- [Dataset entries]:
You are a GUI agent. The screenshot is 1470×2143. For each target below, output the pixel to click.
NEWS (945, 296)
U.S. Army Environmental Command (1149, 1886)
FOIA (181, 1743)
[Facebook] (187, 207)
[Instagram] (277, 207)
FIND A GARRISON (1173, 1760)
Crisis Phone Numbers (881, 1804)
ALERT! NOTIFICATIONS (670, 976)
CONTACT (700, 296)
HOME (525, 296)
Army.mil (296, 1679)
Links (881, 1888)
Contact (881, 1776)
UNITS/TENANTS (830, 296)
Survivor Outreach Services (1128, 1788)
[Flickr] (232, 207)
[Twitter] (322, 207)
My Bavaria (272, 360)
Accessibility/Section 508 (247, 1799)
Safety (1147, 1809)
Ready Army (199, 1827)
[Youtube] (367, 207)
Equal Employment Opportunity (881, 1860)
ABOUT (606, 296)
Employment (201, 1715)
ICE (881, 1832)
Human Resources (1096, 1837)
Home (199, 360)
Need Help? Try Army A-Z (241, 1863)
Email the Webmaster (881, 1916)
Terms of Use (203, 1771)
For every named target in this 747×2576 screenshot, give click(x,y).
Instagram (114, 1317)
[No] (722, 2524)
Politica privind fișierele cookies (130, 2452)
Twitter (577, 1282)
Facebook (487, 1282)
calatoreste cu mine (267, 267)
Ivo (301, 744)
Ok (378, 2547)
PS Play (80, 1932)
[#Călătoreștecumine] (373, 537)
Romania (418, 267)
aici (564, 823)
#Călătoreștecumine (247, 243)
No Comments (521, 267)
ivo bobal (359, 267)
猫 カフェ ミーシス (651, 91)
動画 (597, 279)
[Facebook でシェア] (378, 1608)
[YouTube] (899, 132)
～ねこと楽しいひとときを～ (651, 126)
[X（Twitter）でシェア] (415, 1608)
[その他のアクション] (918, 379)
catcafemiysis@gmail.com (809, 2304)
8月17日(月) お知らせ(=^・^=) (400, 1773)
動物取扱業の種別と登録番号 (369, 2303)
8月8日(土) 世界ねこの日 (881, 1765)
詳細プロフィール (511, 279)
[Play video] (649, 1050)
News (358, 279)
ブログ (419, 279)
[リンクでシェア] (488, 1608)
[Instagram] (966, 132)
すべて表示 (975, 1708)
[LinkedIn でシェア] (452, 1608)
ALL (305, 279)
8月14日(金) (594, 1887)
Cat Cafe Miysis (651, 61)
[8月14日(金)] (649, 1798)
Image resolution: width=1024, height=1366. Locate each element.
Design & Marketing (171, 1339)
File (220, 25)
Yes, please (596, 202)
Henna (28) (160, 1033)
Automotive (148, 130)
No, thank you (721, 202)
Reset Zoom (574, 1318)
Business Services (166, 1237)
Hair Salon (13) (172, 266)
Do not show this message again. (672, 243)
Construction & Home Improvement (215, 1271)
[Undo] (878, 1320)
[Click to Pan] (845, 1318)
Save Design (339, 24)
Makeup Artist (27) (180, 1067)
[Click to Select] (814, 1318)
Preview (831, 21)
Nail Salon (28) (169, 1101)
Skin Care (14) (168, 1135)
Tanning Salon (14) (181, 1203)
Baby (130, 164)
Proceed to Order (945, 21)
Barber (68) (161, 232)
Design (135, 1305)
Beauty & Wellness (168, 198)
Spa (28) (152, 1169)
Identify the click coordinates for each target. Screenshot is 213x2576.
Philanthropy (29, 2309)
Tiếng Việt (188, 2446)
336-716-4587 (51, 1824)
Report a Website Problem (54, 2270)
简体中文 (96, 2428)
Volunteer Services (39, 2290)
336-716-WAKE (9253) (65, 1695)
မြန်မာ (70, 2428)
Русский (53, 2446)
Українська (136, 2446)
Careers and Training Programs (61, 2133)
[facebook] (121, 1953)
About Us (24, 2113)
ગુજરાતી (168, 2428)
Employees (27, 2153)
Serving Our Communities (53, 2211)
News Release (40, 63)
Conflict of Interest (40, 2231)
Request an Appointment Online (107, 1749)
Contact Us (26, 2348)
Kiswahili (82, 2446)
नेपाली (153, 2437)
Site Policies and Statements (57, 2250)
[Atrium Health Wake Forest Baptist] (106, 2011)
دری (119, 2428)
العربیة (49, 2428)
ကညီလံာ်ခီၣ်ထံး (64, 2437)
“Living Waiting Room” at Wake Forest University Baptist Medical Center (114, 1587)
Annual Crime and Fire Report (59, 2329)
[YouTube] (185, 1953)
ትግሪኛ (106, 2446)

- [WORK REQUIRED]: Keep only the lines from the line with "Skin Care (14) (168, 1135)" to the end of the records above, and repeat them exactly.

- [TASK RESPONSE]:
Skin Care (14) (168, 1135)
Tanning Salon (14) (181, 1203)
Baby (130, 164)
Proceed to Order (945, 21)
Barber (68) (161, 232)
Design (135, 1305)
Beauty & Wellness (168, 198)
Spa (28) (152, 1169)
Identify the click coordinates for each target. Screenshot is 213x2576.
Philanthropy (29, 2309)
Tiếng Việt (188, 2446)
336-716-4587 (51, 1824)
Report a Website Problem (54, 2270)
简体中文 (96, 2428)
Volunteer Services (39, 2290)
336-716-WAKE (9253) (65, 1695)
မြန်မာ (70, 2428)
Русский (53, 2446)
Українська (136, 2446)
Careers and Training Programs (61, 2133)
[facebook] (121, 1953)
About Us (24, 2113)
ગુજરાતી (168, 2428)
Employees (27, 2153)
Serving Our Communities (53, 2211)
News Release (40, 63)
Conflict of Interest (40, 2231)
Request an Appointment Online (107, 1749)
Contact Us (26, 2348)
Kiswahili (82, 2446)
नेपाली (153, 2437)
Site Policies and Statements (57, 2250)
[Atrium Health Wake Forest Baptist] (106, 2011)
دری (119, 2428)
العربیة (49, 2428)
ကညီလံာ်ခီၣ်ထံး (64, 2437)
“Living Waiting Room” at Wake Forest University Baptist Medical Center (114, 1587)
Annual Crime and Fire Report (59, 2329)
[YouTube] (185, 1953)
ትግሪኛ (106, 2446)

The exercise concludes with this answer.